### Text provided:
+--

That Christ has shared in spirit the sorrows of His people I do not doubt: but I say that very few of the Psalms are direct prophecies of what has happened to Him: some of them are, as is unquestionable. But I think that the New Testament shows us very clearly the relationship of Christ with His people. No doubt the New Testament is not occupied with the remnant as the Psalms, nor with the future of Israel as the prophets, because it is a question generally of deeper truths, more important, and of another character; but it puts these things very clearly in their historical place, and quotes the prophecies which bear upon them. We see Jesus weeping over Jerusalem, announcing that which should happen either to the disciples in the midst of the people or to the people themselves. The Old Testament gives us the details as to Israel, and speaks more of the result, because that is the subject of which it treats; but the New Testament makes us see exactly the place of these things with regard to Christianity, which is its subject, and it resumes, as far as is necessary, the subject of the Old. As to the sufferings of Christ, it gives them to us historically, and in quoting the passages of which the Old Testament has spoken, it often presents to us the feelings of Christ more intimately than the Psalms do, and at other times quotes these last as explaining the history of what is past.
For my part I take what I find in the Old Testament as the same authority as the New. If the Old Testament says, “In all their afflictions he was afflicted,” the New makes us hear Jesus, who Himself said, weeping, “How often would I have gathered thy children, as a hen gathereth her chickens under her wings, and ye would not.” I quite understand that many Christians do not well apprehend that which concerns the remnant of Israel, as well as the interest which the Lord has in it. That does not trouble me; but when one explains the. Psalms, one must explain them according to their true sense, and I believe this gives a much deeper sense of the patient grace of Jesus. At all events, I think it is important that this should remain a means of edification, and not a subject of contest; without that the person of Christ loses His savor for the heart, or at least the heart loses the sweetness of His grace. If one says that these sufferings (which I do not admit) are not to be found in the New Testament, but in the Old it is clear then that, in explaining the Old, one must speak of them. But the Lord speaks of His position as Zech. 13 describes it, and consequently of the state of the remnant.
Generally the New Testament has not the remnant for its subject, but Christ the Savior, and Christianity; but it also treats of the first of these two subjects in its place. Chapters 1, 2 of Luke are almost entirely occupied with the remnant historically and prophetically. Chapter 10 of Matthew only applies to this subject, and comprehends the whole time to the end, to the exclusion of the Gentiles and Samaritans. It is the same thing under another form in chapter 11.
They say that Christ only suffered in expiation and in sympathy. Do you think He suffered nothing when He rebuked the scribes, who hindered poor souls from receiving Him? Read chapter 23 of Matthew. Did not His heart stiffer? “He suffered, being tempted,” is an important truth in the word. When He asked His disciples to watch with Him, He was not yet drinking the cup, but He sweated as it were great drops of blood. This was not sympathy; He sought it, but did not find it. It is a very serious thing to deny the sufferings of the Son of man. There was sympathy at the tomb of Lazarus, but on approaching death, and always more or less, He suffered-He, in love, in grace, doubtless, but really; not, assuredly, because of what was in Him, or of His own relationship with the Father, but “it became Him, for whom are all things, and by whom are all things, to make the Captain of our salvation perfect through sufferings.”

+--

[Collected data]

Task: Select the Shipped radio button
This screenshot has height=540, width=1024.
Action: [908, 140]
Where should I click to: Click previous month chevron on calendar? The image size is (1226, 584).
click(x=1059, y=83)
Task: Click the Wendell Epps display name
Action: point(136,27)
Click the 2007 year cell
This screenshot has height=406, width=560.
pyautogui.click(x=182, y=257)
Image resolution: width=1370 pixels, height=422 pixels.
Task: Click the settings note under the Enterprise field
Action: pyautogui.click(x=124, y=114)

+--

### Tasks to complete:
a – In the text on Christ's sufferings, which chapters of Luke are almost entirely occupied with the remnant?
b – Reproduce the stretch of the text on Christ's sufferings from "Generally the New" through "in chapter 11.", changing "Savior" to "Redeemer".

### Response list:
a – Chapters 1 and 2 of Luke.

b –
Generally the New Testament has not the remnant for its subject, but Christ the Redeemer, and Christianity; but it also treats of the first of these two subjects in its place. Chapters 1, 2 of Luke are almost entirely occupied with the remnant historically and prophetically. Chapter 10 of Matthew only applies to this subject, and comprehends the whole time to the end, to the exclusion of the Gentiles and Samaritans. It is the same thing under another form in chapter 11.